**Provided data**
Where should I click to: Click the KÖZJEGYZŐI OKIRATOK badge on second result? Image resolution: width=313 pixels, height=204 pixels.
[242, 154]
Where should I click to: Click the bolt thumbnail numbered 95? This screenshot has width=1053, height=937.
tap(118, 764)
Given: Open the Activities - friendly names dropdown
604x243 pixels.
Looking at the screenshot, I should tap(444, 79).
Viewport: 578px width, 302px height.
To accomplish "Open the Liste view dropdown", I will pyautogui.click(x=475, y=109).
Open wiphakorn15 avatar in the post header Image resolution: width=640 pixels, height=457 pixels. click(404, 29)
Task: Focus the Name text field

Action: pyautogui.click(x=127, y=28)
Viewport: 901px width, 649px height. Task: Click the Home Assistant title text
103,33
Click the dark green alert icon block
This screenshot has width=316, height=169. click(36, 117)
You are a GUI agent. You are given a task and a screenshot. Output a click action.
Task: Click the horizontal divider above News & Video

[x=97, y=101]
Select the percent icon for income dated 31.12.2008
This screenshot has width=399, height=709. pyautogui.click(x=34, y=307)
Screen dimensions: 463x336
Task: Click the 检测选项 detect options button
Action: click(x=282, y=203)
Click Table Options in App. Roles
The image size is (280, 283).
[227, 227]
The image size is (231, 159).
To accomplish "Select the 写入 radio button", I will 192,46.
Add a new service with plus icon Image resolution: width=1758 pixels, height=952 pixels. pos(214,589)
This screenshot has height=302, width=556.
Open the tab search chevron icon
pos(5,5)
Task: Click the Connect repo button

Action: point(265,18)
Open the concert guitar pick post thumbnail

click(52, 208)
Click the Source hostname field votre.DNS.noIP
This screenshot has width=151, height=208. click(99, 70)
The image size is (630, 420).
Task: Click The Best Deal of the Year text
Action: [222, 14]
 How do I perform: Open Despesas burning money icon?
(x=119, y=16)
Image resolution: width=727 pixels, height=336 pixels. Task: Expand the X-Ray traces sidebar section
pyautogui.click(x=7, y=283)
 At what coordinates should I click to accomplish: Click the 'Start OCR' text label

**Set task**
Format the records from the line with "Task: Focus the Name text field" to the line with "[x=97, y=101]" as a JSON list of strings, one string per line with blank lines omitted. Include both of those lines.

**Expected answer**
[
  "Task: Focus the Name text field",
  "Action: pyautogui.click(x=127, y=28)",
  "Viewport: 901px width, 649px height. Task: Click the Home Assistant title text",
  "103,33",
  "Click the dark green alert icon block",
  "This screenshot has width=316, height=169. click(36, 117)",
  "You are a GUI agent. You are given a task and a screenshot. Output a click action.",
  "Task: Click the horizontal divider above News & Video",
  "[x=97, y=101]"
]